In summary: “Tax residency” is “residency” for the purposes of the jurisdiction to impose taxation. It may or may not be related to “actual residence” or the “legal right to reside” in a country. There is a difference between “residency” as defined by tax laws and “residency” as defined by immigration laws.
In a world of global mobility this concept should NEVER be forgotten!
Ending “tax residency” – easier said than done …
Moving” from a jurisdiction, without more, may or may not sever an individual’s “tax residency”. One can move from a country (or never have lived in a country in the case of U.S. citizens) and still be considered to be a “tax resident” of the country.
In some cases notice of emigrating from the country may be required. Often this is in the form of a final tax return. In some cases, a special “Departure Tax” may be imposed. Canada has reasonably clear and comprehensive requirements for a taxpayer’s obligations to the Canada Revenue Agency when one moves from Canada and ends “tax residency”.

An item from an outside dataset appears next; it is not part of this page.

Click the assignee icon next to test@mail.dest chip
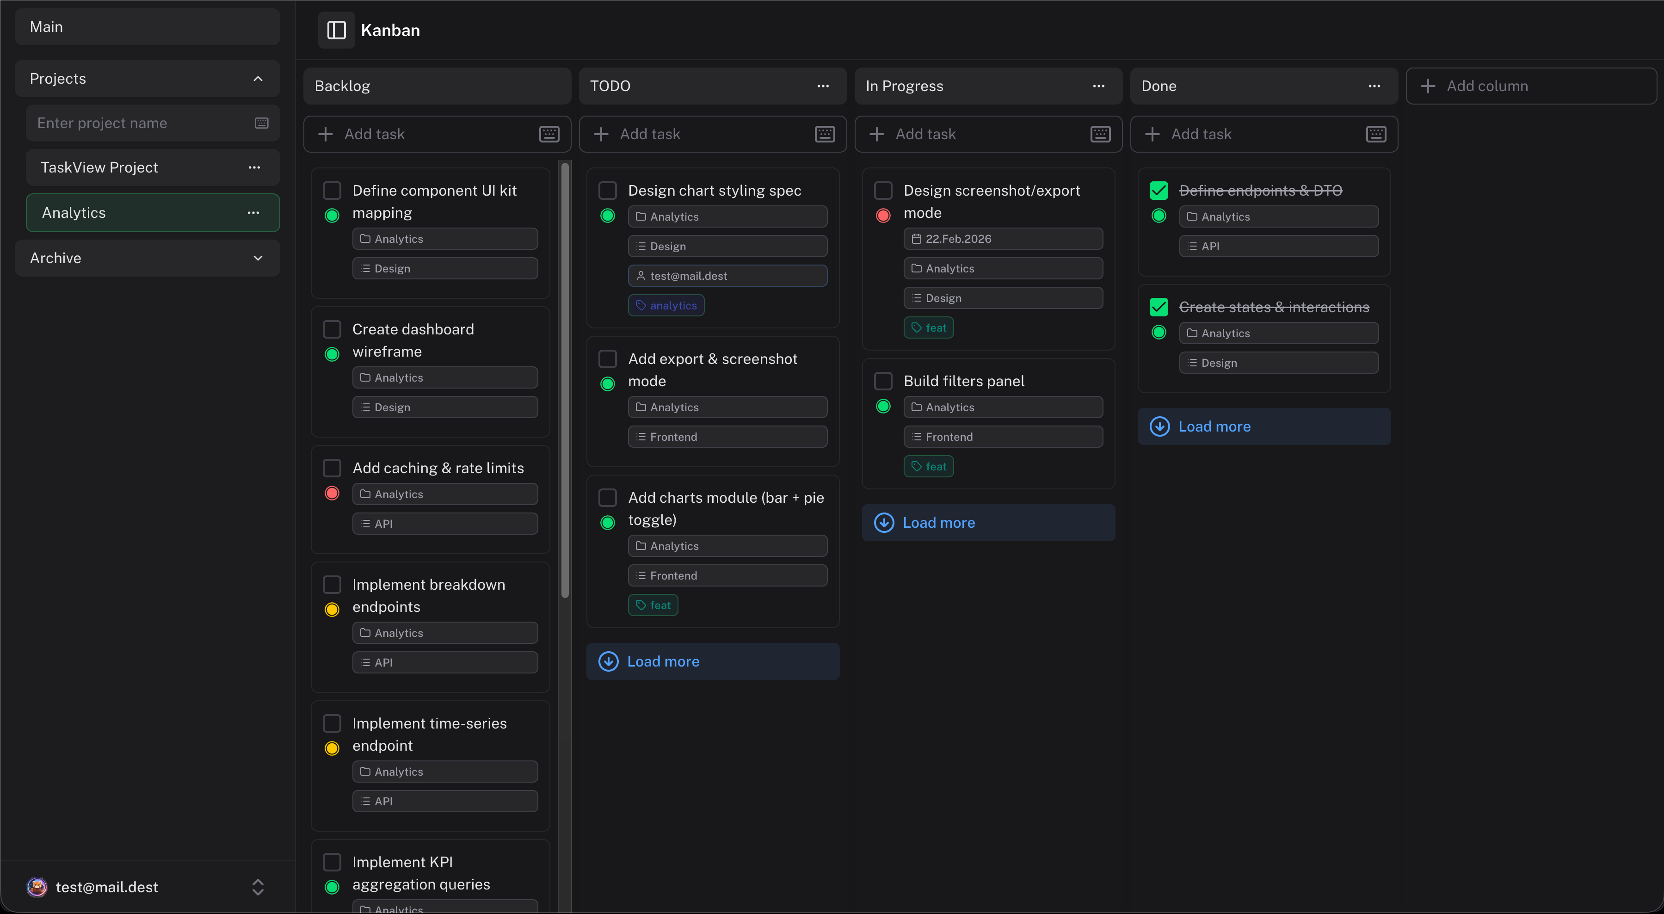Image resolution: width=1664 pixels, height=914 pixels. point(641,276)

in order for U.S. citizens to sever their “U.S. tax residence”, they are required to relinquish or renounce their U.S. citizenship. The United States imposes “Exit Taxes” on many U.S. citizens who relinquish (or renounce) their U.S. citizenship. They are required to file an final “Expatriation Statement” in the “form” (no pun intended) of “Form 8854”.
In a world of “Global Mobility” and “Citizenship Shopping” it is important to consider the following questions …

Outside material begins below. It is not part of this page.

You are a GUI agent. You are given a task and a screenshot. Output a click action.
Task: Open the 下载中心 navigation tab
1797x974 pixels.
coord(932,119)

- What are the rules for how a country imposes “tax residency” on an individual?
- Are there any tax treaties that could affect a country’s definition of “tax residency”?
- What are the rules and procedures for how to sever your “tax residency” in a country?
- Does the country impose an “Exit Tax” or “Departure Tax” if you take steps to sever your “tax residency” with the country?
In a subsequent series of posts I will consider these four questions in the context of a man by the name of Topsnik. Mr. Topsnik was a German national who was issued a permanent residence I-552 visa (AKA a “Green Card”) to the United States. The “Topsnik Teachings” will help us better understand tax residency.
What Mr. Topsnik learned is the the United States is a bit like the “Hotel California”
“You can checkout any time you like, but you can never leave!”